> Data records
···

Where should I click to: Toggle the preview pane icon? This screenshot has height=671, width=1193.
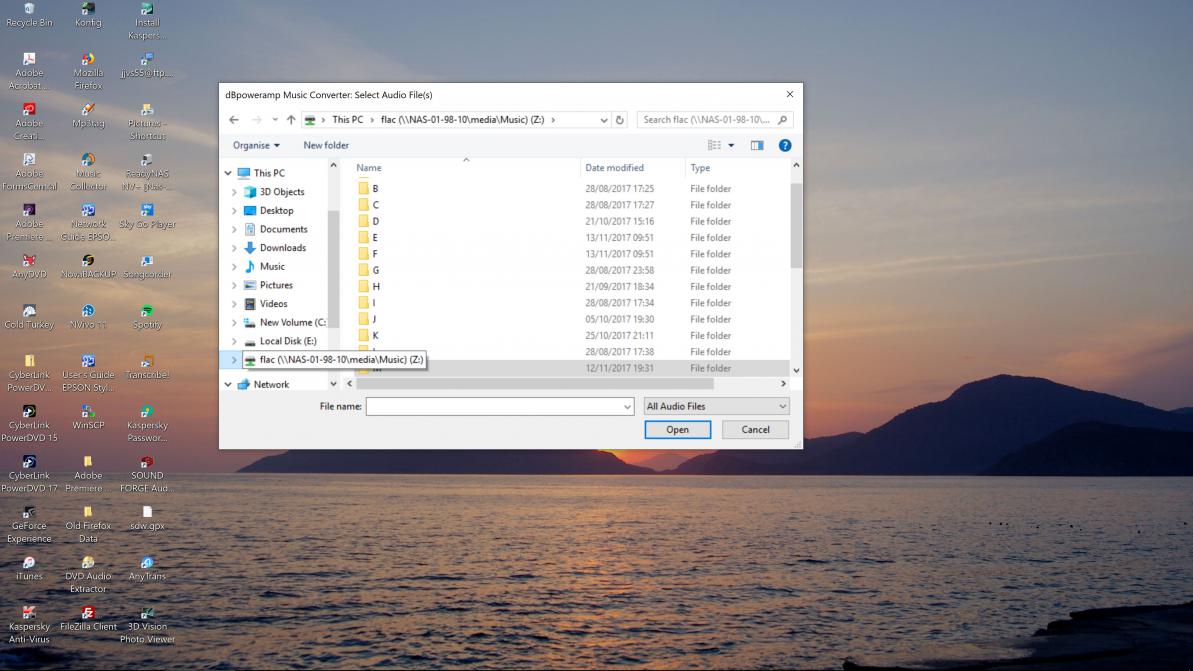click(x=757, y=145)
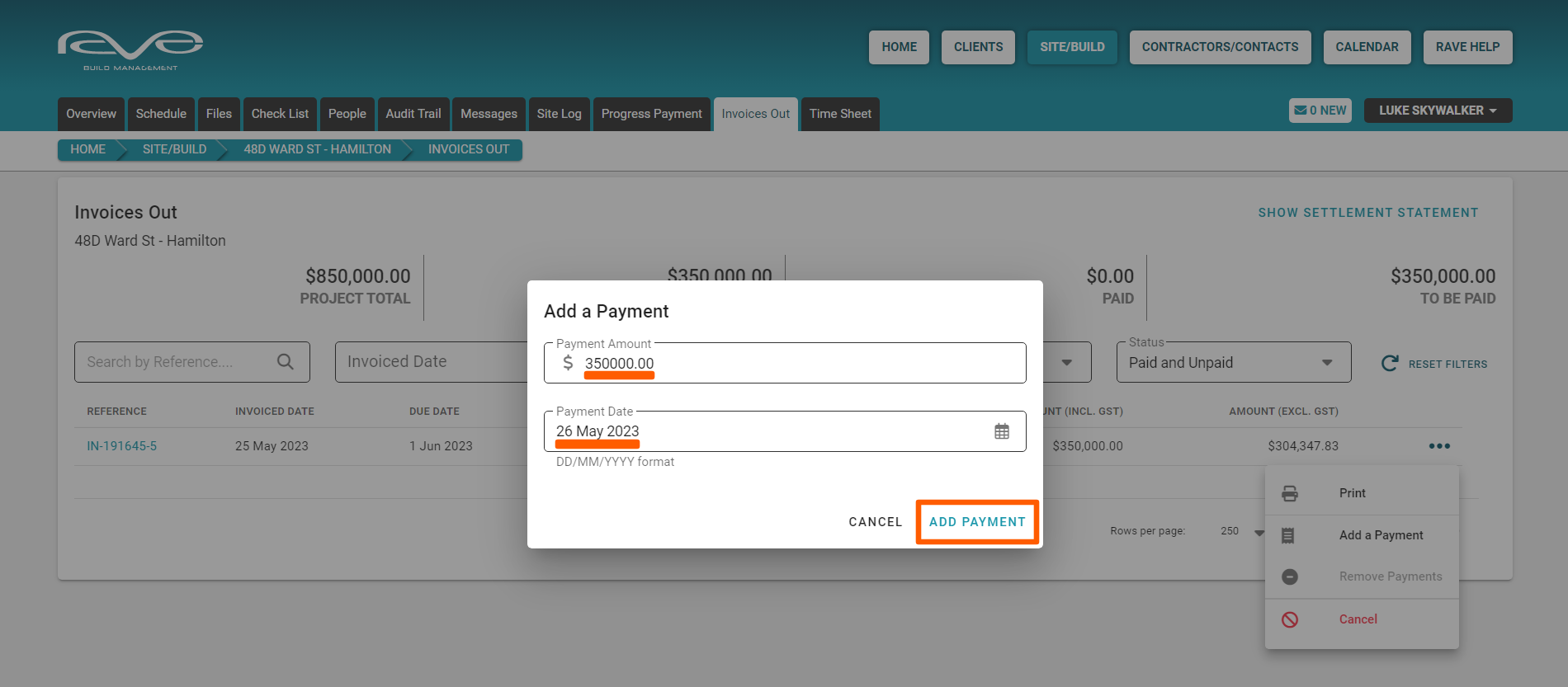Click the Reset Filters refresh icon
Viewport: 1568px width, 687px height.
coord(1390,364)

···

> The problem
Repeat every one of the entries above word for word, leaving the pictures out.

> Worked solution
Where should I click to: Toggle the preview pane icon? This screenshot has height=671, width=1193.
click(x=757, y=145)
Click the Reset Filters refresh icon
Viewport: 1568px width, 687px height.
coord(1390,364)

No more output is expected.